==== Information shown ====
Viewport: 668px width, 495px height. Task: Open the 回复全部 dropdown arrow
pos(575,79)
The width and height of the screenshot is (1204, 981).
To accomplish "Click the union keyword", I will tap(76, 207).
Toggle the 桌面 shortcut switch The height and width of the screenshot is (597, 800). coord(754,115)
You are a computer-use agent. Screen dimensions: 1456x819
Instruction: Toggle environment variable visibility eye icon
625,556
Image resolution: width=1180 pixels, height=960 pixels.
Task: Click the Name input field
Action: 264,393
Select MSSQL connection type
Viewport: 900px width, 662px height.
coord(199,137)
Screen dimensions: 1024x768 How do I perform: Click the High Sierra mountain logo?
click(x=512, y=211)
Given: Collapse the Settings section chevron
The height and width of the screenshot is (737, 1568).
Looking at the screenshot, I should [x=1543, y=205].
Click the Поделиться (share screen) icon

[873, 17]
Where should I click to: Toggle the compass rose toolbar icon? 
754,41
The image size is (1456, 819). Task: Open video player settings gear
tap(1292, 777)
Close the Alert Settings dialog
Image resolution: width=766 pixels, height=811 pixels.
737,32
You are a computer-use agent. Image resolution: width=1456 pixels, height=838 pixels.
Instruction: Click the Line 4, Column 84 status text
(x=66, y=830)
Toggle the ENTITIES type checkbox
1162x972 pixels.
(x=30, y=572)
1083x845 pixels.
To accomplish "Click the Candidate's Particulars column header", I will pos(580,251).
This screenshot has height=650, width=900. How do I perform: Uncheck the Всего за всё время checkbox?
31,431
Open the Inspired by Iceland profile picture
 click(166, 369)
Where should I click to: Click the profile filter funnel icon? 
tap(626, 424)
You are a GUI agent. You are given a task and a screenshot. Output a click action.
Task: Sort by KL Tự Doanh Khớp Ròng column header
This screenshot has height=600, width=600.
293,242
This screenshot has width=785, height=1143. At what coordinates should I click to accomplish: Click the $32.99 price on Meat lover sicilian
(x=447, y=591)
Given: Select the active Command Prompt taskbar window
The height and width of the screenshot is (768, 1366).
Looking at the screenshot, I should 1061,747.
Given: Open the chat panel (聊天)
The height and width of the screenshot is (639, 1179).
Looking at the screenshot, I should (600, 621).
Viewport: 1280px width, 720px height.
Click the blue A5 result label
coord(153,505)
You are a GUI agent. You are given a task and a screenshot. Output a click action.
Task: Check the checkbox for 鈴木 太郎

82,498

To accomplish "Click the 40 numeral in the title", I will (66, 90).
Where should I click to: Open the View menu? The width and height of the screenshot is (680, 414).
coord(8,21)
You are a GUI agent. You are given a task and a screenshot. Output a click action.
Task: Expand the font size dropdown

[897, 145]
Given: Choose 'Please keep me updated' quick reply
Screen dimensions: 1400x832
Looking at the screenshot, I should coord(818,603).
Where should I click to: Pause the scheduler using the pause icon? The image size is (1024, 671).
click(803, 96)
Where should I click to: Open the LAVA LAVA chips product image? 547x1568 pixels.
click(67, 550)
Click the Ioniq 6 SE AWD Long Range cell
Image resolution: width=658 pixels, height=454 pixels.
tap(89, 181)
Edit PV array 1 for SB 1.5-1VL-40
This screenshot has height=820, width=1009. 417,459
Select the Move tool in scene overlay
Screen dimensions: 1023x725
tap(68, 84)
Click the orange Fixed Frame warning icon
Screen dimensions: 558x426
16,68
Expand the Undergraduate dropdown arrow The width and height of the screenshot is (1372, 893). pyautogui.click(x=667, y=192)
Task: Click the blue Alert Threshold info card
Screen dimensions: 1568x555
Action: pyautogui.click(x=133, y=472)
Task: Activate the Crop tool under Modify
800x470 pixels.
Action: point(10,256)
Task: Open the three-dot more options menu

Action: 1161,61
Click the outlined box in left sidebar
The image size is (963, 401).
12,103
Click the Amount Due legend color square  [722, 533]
====
What to produce:
Update the listing above by changing every "dropdown arrow" to "drop-down arrow" and keeping all other text the same.

Exercise result:
Viewport: 668px width, 495px height. Task: Open the 回复全部 drop-down arrow
pos(575,79)
The width and height of the screenshot is (1204, 981).
To accomplish "Click the union keyword", I will tap(76, 207).
Toggle the 桌面 shortcut switch The height and width of the screenshot is (597, 800). coord(754,115)
You are a computer-use agent. Screen dimensions: 1456x819
Instruction: Toggle environment variable visibility eye icon
625,556
Image resolution: width=1180 pixels, height=960 pixels.
Task: Click the Name input field
Action: 264,393
Select MSSQL connection type
Viewport: 900px width, 662px height.
coord(199,137)
Screen dimensions: 1024x768 How do I perform: Click the High Sierra mountain logo?
click(x=512, y=211)
Given: Collapse the Settings section chevron
The height and width of the screenshot is (737, 1568).
Looking at the screenshot, I should [x=1543, y=205].
Click the Поделиться (share screen) icon

[873, 17]
Where should I click to: Toggle the compass rose toolbar icon? 
754,41
The image size is (1456, 819). Task: Open video player settings gear
tap(1292, 777)
Close the Alert Settings dialog
Image resolution: width=766 pixels, height=811 pixels.
737,32
You are a computer-use agent. Image resolution: width=1456 pixels, height=838 pixels.
Instruction: Click the Line 4, Column 84 status text
(x=66, y=830)
Toggle the ENTITIES type checkbox
1162x972 pixels.
(x=30, y=572)
1083x845 pixels.
To accomplish "Click the Candidate's Particulars column header", I will pos(580,251).
This screenshot has height=650, width=900. How do I perform: Uncheck the Всего за всё время checkbox?
31,431
Open the Inspired by Iceland profile picture
 click(166, 369)
Where should I click to: Click the profile filter funnel icon? 
tap(626, 424)
You are a GUI agent. You are given a task and a screenshot. Output a click action.
Task: Sort by KL Tự Doanh Khớp Ròng column header
This screenshot has height=600, width=600.
293,242
This screenshot has width=785, height=1143. At what coordinates should I click to accomplish: Click the $32.99 price on Meat lover sicilian
(x=447, y=591)
Given: Select the active Command Prompt taskbar window
The height and width of the screenshot is (768, 1366).
Looking at the screenshot, I should 1061,747.
Given: Open the chat panel (聊天)
The height and width of the screenshot is (639, 1179).
Looking at the screenshot, I should (600, 621).
Viewport: 1280px width, 720px height.
Click the blue A5 result label
coord(153,505)
You are a GUI agent. You are given a task and a screenshot. Output a click action.
Task: Check the checkbox for 鈴木 太郎

82,498

To accomplish "Click the 40 numeral in the title", I will (66, 90).
Where should I click to: Open the View menu? The width and height of the screenshot is (680, 414).
coord(8,21)
You are a GUI agent. You are given a task and a screenshot. Output a click action.
Task: Expand the font size dropdown

[897, 145]
Given: Choose 'Please keep me updated' quick reply
Screen dimensions: 1400x832
Looking at the screenshot, I should coord(818,603).
Where should I click to: Pause the scheduler using the pause icon? The image size is (1024, 671).
click(803, 96)
Where should I click to: Open the LAVA LAVA chips product image? 547x1568 pixels.
click(67, 550)
Click the Ioniq 6 SE AWD Long Range cell
Image resolution: width=658 pixels, height=454 pixels.
tap(89, 181)
Edit PV array 1 for SB 1.5-1VL-40
This screenshot has height=820, width=1009. 417,459
Select the Move tool in scene overlay
Screen dimensions: 1023x725
tap(68, 84)
Click the orange Fixed Frame warning icon
Screen dimensions: 558x426
16,68
Expand the Undergraduate drop-down arrow The width and height of the screenshot is (1372, 893). pyautogui.click(x=667, y=192)
Task: Click the blue Alert Threshold info card
Screen dimensions: 1568x555
Action: pyautogui.click(x=133, y=472)
Task: Activate the Crop tool under Modify
800x470 pixels.
Action: point(10,256)
Task: Open the three-dot more options menu

Action: 1161,61
Click the outlined box in left sidebar
The image size is (963, 401).
12,103
Click the Amount Due legend color square  [722, 533]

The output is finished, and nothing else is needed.